**PROVIDED INFORMATION**
····················

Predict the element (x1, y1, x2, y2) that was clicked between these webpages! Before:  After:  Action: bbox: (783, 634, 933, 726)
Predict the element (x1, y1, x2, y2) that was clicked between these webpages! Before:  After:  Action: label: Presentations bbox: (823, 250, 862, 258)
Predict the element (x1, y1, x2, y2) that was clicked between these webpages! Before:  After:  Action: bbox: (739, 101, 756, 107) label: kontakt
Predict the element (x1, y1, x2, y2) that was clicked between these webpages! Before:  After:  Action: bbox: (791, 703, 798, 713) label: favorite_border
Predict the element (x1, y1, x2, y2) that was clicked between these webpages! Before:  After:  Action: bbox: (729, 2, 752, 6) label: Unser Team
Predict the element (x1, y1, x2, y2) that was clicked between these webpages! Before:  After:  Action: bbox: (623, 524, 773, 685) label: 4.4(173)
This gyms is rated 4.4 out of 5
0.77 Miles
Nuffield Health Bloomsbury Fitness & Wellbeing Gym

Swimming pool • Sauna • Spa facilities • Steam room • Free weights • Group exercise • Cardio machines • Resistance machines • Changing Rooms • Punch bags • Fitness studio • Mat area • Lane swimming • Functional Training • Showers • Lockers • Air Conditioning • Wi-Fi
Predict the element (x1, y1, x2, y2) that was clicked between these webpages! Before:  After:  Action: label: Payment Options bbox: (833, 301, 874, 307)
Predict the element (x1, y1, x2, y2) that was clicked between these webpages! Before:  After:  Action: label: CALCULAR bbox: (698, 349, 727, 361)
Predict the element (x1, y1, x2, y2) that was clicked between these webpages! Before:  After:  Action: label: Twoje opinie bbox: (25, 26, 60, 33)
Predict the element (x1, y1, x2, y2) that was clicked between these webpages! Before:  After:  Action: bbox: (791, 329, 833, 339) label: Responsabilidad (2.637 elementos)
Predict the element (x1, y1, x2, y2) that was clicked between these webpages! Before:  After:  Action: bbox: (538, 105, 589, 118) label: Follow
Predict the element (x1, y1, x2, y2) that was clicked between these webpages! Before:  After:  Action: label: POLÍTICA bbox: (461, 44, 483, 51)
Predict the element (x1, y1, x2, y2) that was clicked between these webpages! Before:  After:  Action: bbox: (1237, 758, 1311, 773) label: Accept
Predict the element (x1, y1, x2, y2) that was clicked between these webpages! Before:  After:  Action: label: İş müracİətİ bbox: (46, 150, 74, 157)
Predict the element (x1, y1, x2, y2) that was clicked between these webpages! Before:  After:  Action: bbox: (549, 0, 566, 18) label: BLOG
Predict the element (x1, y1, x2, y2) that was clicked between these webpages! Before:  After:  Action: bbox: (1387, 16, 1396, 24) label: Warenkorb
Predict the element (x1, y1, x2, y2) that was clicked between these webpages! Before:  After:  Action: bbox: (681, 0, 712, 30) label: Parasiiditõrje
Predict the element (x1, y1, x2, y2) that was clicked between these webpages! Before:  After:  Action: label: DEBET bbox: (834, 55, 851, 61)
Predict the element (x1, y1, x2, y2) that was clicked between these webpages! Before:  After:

····················

**EXERCISE GOAL**
Can you output all of the data above verbatim, line for line, with nothing changed?

**PROBLEM SOLUTION**
Predict the element (x1, y1, x2, y2) that was clicked between these webpages! Before:  After:  Action: bbox: (783, 634, 933, 726)
Predict the element (x1, y1, x2, y2) that was clicked between these webpages! Before:  After:  Action: label: Presentations bbox: (823, 250, 862, 258)
Predict the element (x1, y1, x2, y2) that was clicked between these webpages! Before:  After:  Action: bbox: (739, 101, 756, 107) label: kontakt
Predict the element (x1, y1, x2, y2) that was clicked between these webpages! Before:  After:  Action: bbox: (791, 703, 798, 713) label: favorite_border
Predict the element (x1, y1, x2, y2) that was clicked between these webpages! Before:  After:  Action: bbox: (729, 2, 752, 6) label: Unser Team
Predict the element (x1, y1, x2, y2) that was clicked between these webpages! Before:  After:  Action: bbox: (623, 524, 773, 685) label: 4.4(173)
This gyms is rated 4.4 out of 5
0.77 Miles
Nuffield Health Bloomsbury Fitness & Wellbeing Gym

Swimming pool • Sauna • Spa facilities • Steam room • Free weights • Group exercise • Cardio machines • Resistance machines • Changing Rooms • Punch bags • Fitness studio • Mat area • Lane swimming • Functional Training • Showers • Lockers • Air Conditioning • Wi-Fi
Predict the element (x1, y1, x2, y2) that was clicked between these webpages! Before:  After:  Action: label: Payment Options bbox: (833, 301, 874, 307)
Predict the element (x1, y1, x2, y2) that was clicked between these webpages! Before:  After:  Action: label: CALCULAR bbox: (698, 349, 727, 361)
Predict the element (x1, y1, x2, y2) that was clicked between these webpages! Before:  After:  Action: label: Twoje opinie bbox: (25, 26, 60, 33)
Predict the element (x1, y1, x2, y2) that was clicked between these webpages! Before:  After:  Action: bbox: (791, 329, 833, 339) label: Responsabilidad (2.637 elementos)
Predict the element (x1, y1, x2, y2) that was clicked between these webpages! Before:  After:  Action: bbox: (538, 105, 589, 118) label: Follow
Predict the element (x1, y1, x2, y2) that was clicked between these webpages! Before:  After:  Action: label: POLÍTICA bbox: (461, 44, 483, 51)
Predict the element (x1, y1, x2, y2) that was clicked between these webpages! Before:  After:  Action: bbox: (1237, 758, 1311, 773) label: Accept
Predict the element (x1, y1, x2, y2) that was clicked between these webpages! Before:  After:  Action: label: İş müracİətİ bbox: (46, 150, 74, 157)
Predict the element (x1, y1, x2, y2) that was clicked between these webpages! Before:  After:  Action: bbox: (549, 0, 566, 18) label: BLOG
Predict the element (x1, y1, x2, y2) that was clicked between these webpages! Before:  After:  Action: bbox: (1387, 16, 1396, 24) label: Warenkorb
Predict the element (x1, y1, x2, y2) that was clicked between these webpages! Before:  After:  Action: bbox: (681, 0, 712, 30) label: Parasiiditõrje
Predict the element (x1, y1, x2, y2) that was clicked between these webpages! Before:  After:  Action: label: DEBET bbox: (834, 55, 851, 61)
Predict the element (x1, y1, x2, y2) that was clicked between these webpages! Before:  After:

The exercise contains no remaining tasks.